La fiscalité pour les frontaliers en Belgique

Mise à jour : 26/08/2019

Lorsqu’un travailleur se déplace dans un autre pays pour y travailler, les deux Etats, celui de sa résidence et celui d’emploi, peuvent prétendre au droit de lever l’impôt sur le revenu perçu, conformément à leur législation en la matière. Il existe donc un risque de double imposition.

La France et la Belgique ont conclu une convention fiscale bilatérale le 10 Mars 1964, complétée successivement par les avenants des 15 Février 1971, du 8 Février 1999, du 12 décembre 2008 et du 7 juillet 2009. Une telle convention a pour but de protéger les résidents d’un des Etats contractants contre la double imposition des revenus qu’ils tirent de l’autre Etat.
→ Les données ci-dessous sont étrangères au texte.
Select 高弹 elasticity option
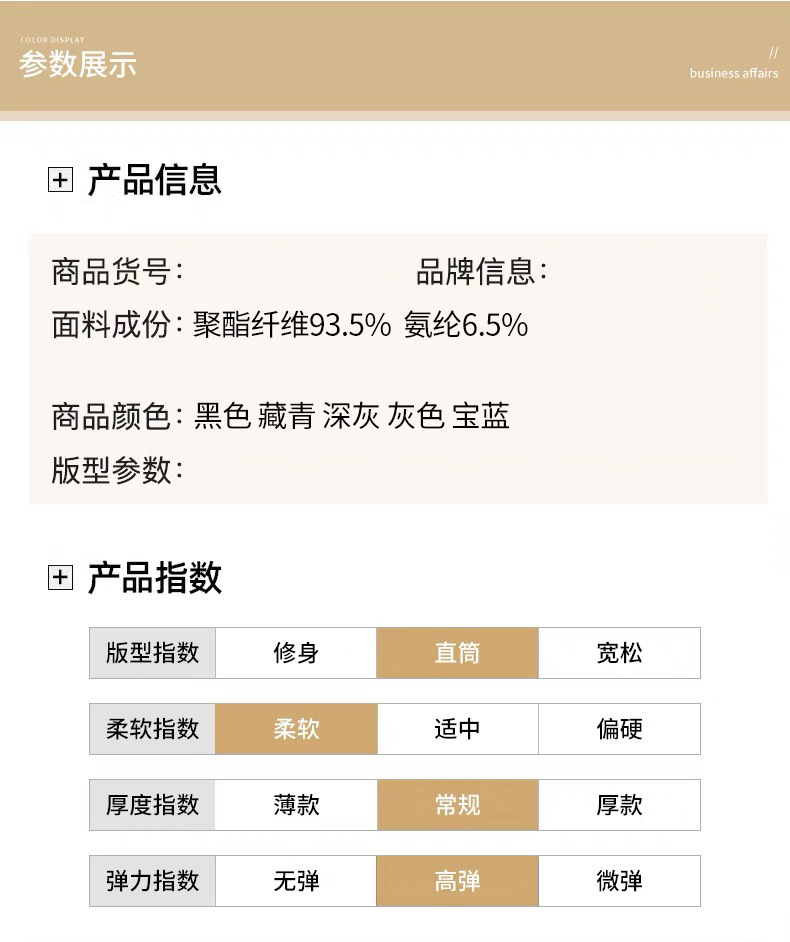Viewport: 790px width, 942px height. pyautogui.click(x=457, y=881)
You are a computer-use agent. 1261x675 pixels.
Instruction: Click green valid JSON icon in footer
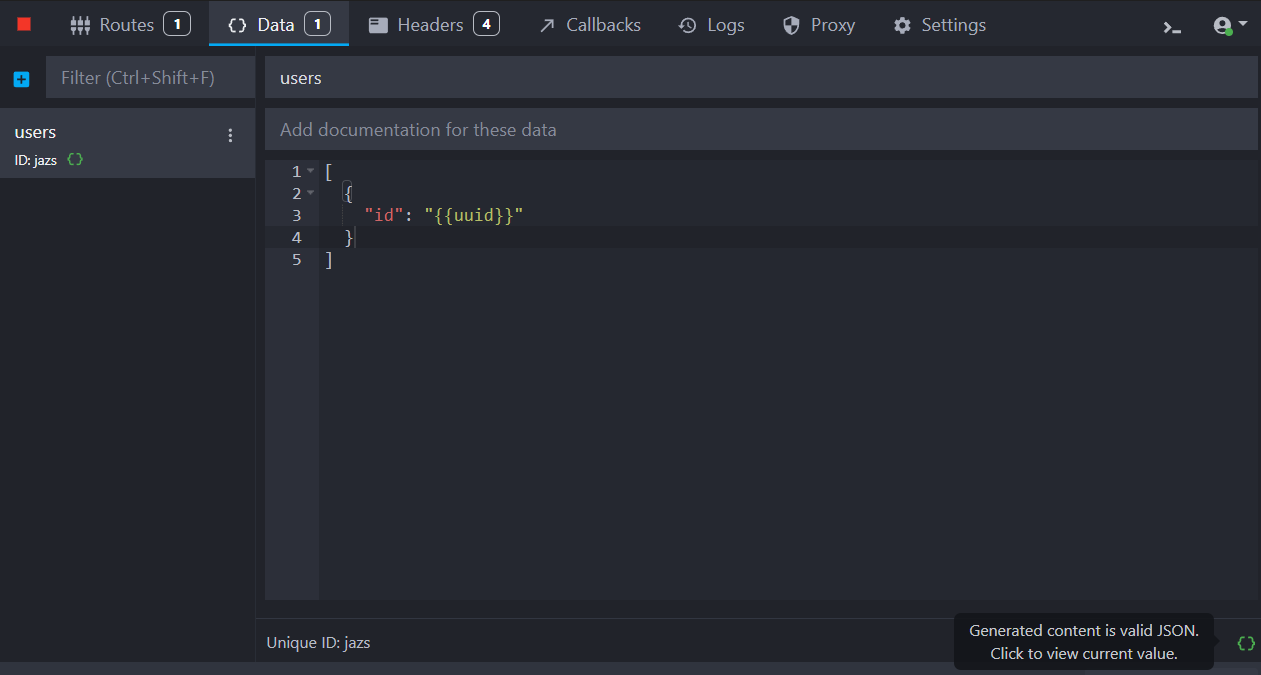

En application de la convention fiscale du 10 Mars 1964, le pays compétent pour la taxation différait selon que le travailleur réside et travaille ou non à l’intérieur d’une aire géographique déterminée (la « zone frontalière »).

Mais l’avenant à la convention fiscale entre la France et la Belgique, signé à Bruxelles le 12 décembre 2008, modifie le régime d’imposition des traitements et salaires des travailleurs frontaliers. En effet, depuis le 1er janvier 2012, les nouveaux travailleurs frontaliers ne bénéficient plus du statut fiscal de frontalier et paient leurs impôts en Belgique. Seules les personnes bénéficiant du statut avant le 1er janvier 2012 peuvent conserver ce statut et continuer à payer leurs impôts en France jusqu’en 2033.